The challenge
The Office of the Public Advocate (OPA) advocates for the rights of vulnerable people. It assists the professionals who support vulnerable people and directly supports vulnerable people and their families.
The OPA website was trying to cater to several different audiences by providing the same content and services in different formats and styles, and often as attachments.
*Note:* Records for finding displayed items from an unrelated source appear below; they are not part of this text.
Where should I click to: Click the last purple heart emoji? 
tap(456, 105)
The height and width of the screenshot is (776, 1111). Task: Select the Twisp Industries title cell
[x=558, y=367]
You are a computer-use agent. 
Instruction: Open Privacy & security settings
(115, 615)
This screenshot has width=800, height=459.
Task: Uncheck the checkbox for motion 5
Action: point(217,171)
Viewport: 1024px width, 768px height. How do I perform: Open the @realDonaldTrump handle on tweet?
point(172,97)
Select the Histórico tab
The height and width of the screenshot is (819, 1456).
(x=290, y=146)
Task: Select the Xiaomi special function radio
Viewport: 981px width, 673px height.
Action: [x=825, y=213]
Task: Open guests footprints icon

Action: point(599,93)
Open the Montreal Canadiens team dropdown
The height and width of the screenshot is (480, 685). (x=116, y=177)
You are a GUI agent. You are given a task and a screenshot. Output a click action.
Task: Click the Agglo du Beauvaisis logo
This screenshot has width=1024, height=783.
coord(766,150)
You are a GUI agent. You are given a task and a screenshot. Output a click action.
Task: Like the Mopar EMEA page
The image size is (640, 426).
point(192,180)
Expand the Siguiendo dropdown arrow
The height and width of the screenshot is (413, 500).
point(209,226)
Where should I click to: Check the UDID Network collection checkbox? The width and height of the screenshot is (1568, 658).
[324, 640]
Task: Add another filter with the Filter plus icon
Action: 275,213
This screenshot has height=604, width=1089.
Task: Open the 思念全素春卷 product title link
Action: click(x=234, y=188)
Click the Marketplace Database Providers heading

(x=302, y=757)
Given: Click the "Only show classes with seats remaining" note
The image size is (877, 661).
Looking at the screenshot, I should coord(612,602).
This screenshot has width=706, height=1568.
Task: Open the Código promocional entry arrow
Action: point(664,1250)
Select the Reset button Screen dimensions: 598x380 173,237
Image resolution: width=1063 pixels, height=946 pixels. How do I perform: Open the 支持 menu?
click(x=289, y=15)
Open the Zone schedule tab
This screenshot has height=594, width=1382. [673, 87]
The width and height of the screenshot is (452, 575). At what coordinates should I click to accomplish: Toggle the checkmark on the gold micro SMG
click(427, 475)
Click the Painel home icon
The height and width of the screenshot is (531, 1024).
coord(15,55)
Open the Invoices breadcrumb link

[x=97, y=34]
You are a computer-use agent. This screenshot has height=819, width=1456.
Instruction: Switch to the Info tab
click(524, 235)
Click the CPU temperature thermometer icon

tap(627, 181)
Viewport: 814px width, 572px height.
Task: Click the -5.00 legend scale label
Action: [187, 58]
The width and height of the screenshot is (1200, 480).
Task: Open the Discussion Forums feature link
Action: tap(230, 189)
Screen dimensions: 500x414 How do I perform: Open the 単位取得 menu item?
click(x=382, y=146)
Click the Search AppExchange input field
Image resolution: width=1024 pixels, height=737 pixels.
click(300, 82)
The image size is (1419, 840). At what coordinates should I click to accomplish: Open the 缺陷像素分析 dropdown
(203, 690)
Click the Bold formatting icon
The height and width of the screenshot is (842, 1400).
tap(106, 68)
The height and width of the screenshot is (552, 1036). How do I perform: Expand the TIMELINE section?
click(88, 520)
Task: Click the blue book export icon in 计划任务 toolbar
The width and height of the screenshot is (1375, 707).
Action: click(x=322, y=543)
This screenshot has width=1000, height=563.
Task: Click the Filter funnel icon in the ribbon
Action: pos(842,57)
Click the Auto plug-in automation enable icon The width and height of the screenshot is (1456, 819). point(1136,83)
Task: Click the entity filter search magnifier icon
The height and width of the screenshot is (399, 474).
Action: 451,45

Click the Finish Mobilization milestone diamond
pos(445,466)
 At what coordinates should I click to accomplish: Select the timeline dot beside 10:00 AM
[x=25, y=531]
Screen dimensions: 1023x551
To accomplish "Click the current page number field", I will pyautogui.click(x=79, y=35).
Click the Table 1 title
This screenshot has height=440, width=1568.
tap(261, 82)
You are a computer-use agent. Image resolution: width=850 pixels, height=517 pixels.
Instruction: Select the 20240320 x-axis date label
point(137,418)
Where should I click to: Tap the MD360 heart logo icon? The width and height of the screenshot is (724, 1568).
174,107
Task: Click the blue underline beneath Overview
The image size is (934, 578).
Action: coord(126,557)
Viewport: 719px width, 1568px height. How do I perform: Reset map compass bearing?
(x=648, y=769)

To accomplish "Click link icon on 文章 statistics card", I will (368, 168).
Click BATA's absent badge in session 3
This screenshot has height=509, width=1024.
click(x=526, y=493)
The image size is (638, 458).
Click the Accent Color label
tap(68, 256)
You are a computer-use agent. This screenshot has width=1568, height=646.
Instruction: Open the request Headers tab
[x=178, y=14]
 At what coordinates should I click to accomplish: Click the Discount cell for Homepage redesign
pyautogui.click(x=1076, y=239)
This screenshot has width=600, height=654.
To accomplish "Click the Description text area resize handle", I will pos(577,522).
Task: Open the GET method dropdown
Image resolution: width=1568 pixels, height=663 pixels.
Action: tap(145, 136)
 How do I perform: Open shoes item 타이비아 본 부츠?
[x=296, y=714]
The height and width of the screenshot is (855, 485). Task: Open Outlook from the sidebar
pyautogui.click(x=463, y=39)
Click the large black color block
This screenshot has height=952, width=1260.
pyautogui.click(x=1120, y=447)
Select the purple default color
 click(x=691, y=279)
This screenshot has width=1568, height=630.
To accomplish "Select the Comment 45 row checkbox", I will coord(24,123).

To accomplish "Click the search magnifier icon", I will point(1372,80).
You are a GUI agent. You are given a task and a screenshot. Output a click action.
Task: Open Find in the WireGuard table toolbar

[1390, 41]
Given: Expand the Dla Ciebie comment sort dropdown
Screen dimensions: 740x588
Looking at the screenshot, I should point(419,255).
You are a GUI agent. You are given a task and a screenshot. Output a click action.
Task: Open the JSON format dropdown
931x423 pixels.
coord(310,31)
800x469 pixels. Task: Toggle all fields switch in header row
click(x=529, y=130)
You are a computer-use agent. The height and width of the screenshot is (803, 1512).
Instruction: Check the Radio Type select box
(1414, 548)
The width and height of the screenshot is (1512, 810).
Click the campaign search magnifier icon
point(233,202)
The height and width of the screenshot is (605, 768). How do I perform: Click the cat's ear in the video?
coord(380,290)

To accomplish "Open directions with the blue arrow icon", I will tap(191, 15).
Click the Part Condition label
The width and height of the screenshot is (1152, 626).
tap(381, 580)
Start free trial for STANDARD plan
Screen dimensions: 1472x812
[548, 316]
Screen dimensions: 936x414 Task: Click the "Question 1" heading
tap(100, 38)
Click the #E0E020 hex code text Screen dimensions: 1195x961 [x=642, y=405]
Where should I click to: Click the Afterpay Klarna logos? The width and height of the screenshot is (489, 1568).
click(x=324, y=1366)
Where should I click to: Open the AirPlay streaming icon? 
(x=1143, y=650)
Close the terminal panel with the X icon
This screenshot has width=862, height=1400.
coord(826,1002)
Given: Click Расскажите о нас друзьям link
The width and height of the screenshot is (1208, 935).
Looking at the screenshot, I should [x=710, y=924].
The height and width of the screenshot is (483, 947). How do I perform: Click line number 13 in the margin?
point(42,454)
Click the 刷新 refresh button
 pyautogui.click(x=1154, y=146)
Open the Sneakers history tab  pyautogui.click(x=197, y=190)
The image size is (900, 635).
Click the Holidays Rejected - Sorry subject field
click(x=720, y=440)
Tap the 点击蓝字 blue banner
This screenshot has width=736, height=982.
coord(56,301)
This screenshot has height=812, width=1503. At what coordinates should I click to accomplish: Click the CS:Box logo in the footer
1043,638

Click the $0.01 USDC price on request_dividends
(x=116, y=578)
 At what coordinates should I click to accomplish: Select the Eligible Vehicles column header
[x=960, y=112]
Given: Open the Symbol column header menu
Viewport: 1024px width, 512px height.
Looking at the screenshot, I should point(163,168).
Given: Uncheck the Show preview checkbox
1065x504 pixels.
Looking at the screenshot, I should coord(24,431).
The result was a confused website that hosted around 500 mostly hidden PDFs and documents that were rarely accessed.
The challenge was to identify and agree the primary audiences and redesign the structure and user interface for a new website that responded to user needs accordingly.
Our approach
Our user research included:
– staff interviews
– an expert usability analysis of the current website
– a content audit of 500+ documents, factsheets, brochures, and booklets hosted on the website
– an online Loop11 study tracking 25 users of the current website
– analysis of Google Analytics for the past year.
We took the time to understand the role and services that OPA provides so that we could identify content gaps, as well as duplicated and obsolete content.
I really like how it's (the new IA) set up to speak to people with disabilities first and foremost, and then the people that might have impairments in future and then the people that will support them.
Outcomes
The new site:
– better met the current and future business needs of OPA
– addressed the needs of key primary audiences who had very different user experience, content and service needs
– promoted two new and one emerging area of OPA’s services in the IA rather than in hidden PDFs
– had a clear delineation between OPA’s professional and vulnerable audience information and service needs
– highlighted the Public Advocate in the IA to promote the important statutory role
– included new UI designs for content pages to enable the majority of PDFs to be incorporated as html pages.